═════ Text shown ═════

Manual Component Nesting

Paperless Parts has a nesting module for parts analyzed by our sheet metal interrogation. This module takes a flattened geometry and user-specified inputs to generate a nest for a single component on a specified sheet size. 

Note: this nesting module is separate from our Multi-component sheet metal nesting module. 

In order to access the module from your material operation, add  sheet_metal = analyze_sheet_metal() to your material pricing program in order to ensure it will be analyzed using our sheet metal interrogation. Now, when you expand this material operation in your quote, this interface will appear:

You can request a nest for each quantity break with the different parameters described above. After a nesting request is complete, a result will be returned that gives you all the information you need to establish pricing:

You can "zoom-in" on these results by clicking them, to get a more detailed image of the nesting output.

Here is a quick video demo of how the nesting module works:

Contact support or your account manager for more information on how we can help set this up for you in your pricing formulas. For those that wish to implement the code themselves, here is the documentation:

To access results from the nesting module from within P3L, add this line to your operation pricing program:

nest = manual_nest()

The  nest object will contain one attribute: sheets which returns a P3L List of sheet objects. Each sheet object has the same attributes. The nest object will be None if no manual nest request has been made in the user interface. Adding another line, for example, allows you to access one of the sheet objects:

sheet = nest.sheets[0]

The  sheet object will contain the attributes described below.

Sheet Attributes

Attribute Description Metric units US units
count Number of times this sheet is used n/a n/a 
parts_per_sheet Number of parts that fit on this sheet n/a n/a 
utilized_area Area used by parts mm2 in2
yield_pct Utilized area divided by total area n/a n/a
scrap_area Area not used by parts and not counted as drop mm2 in2
scrap_pct Scrap area divided by total area n/a n/a
drop_area Area that can be salvaged from the sheet mm2 in2
drop_pct Drop area divided by total area n/a n/a
length Length of the sheet mm in
width Width of the sheet  mm in
thickness Thickness of the sheet mm in
part_grain_direction Specified grain direction (string) n/a n/a
drop_threshold Specified drop threshold mm in
edge_buffer Specified edge buffer mm in
is_common_line_cutting_enabled Specified common line cutting setting n/a n/a
kerf_width Specified kerf width mm in
part_buffer Specified part buffer mm in

Examples

This example suggests how to price your sheet using nesting results (but also standard backup for quantities that do not have nesting results) :

units_in()
sm = analyze_sheet_metal()

part_thickness = var('Part Thickness, in', 0, '', number, frozen=False)

═════ Data shown ═════

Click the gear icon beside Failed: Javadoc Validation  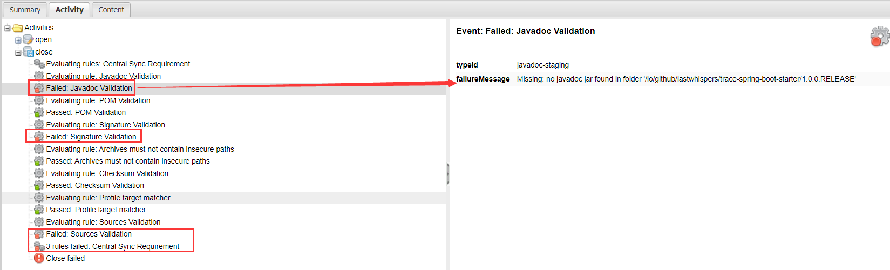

═════
═════ Data shown ═════

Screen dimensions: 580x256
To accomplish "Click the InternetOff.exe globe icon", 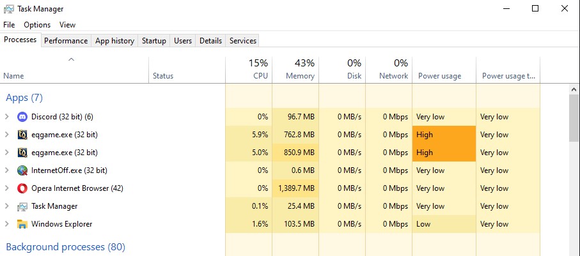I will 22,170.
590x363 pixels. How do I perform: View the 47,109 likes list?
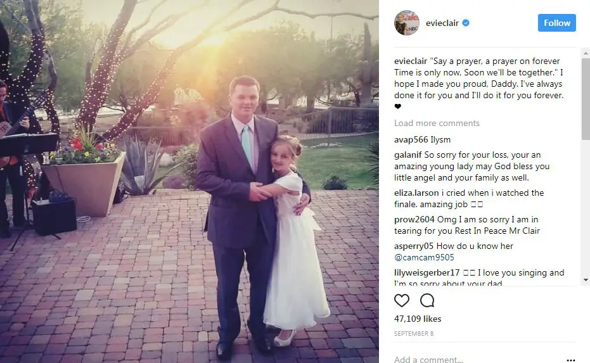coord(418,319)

═════
═════ Data shown ═════

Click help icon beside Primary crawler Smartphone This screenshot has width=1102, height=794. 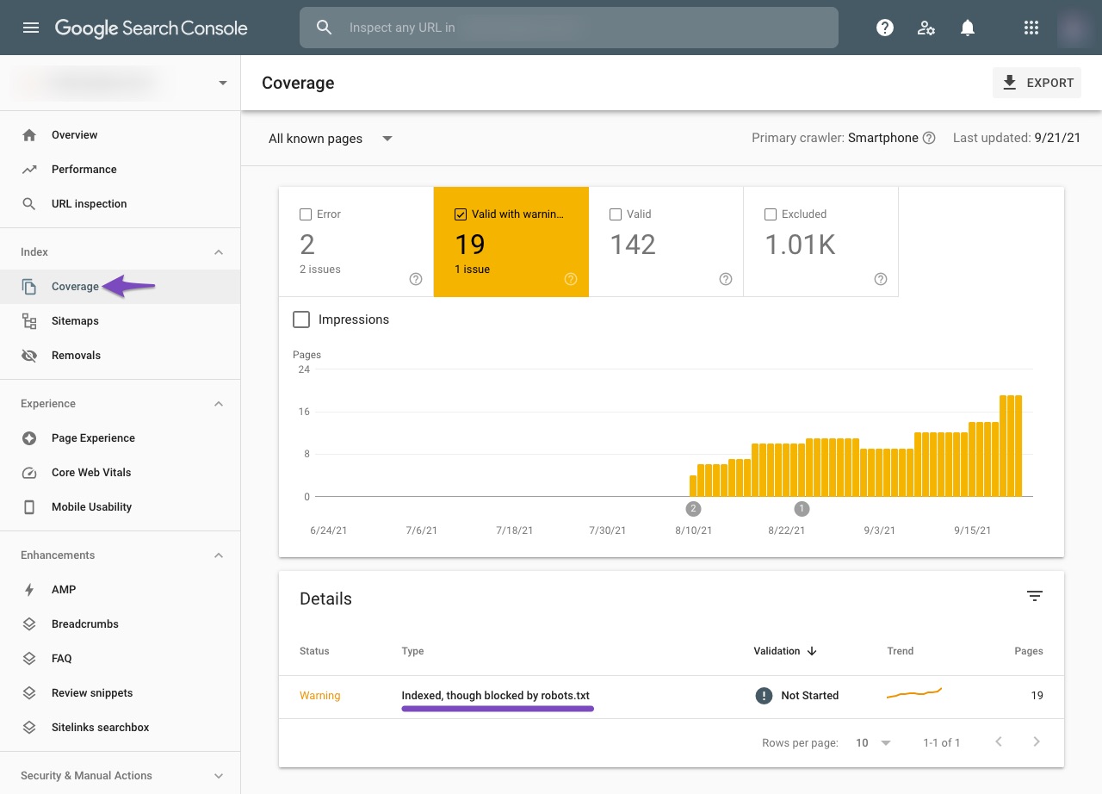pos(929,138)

═════

_Task_. Decide whether each statement below agrees with the manual component nesting text. Answer yes or no for each, and quote the deciding words of that text. 1. The nest object is None when no manual nest request has been made in the user interface. 2. The nesting module described is the same as the Multi-component sheet metal nesting module. 3. The yield_pct attribute is the scrap area divided by the total area.

_Task result_.
1. Yes: "The nest object will be None if no manual nest request has been made in the user interface."
2. No: "this nesting module is separate from our Multi-component sheet metal nesting module"
3. No: "yield_pct Utilized area divided by total area"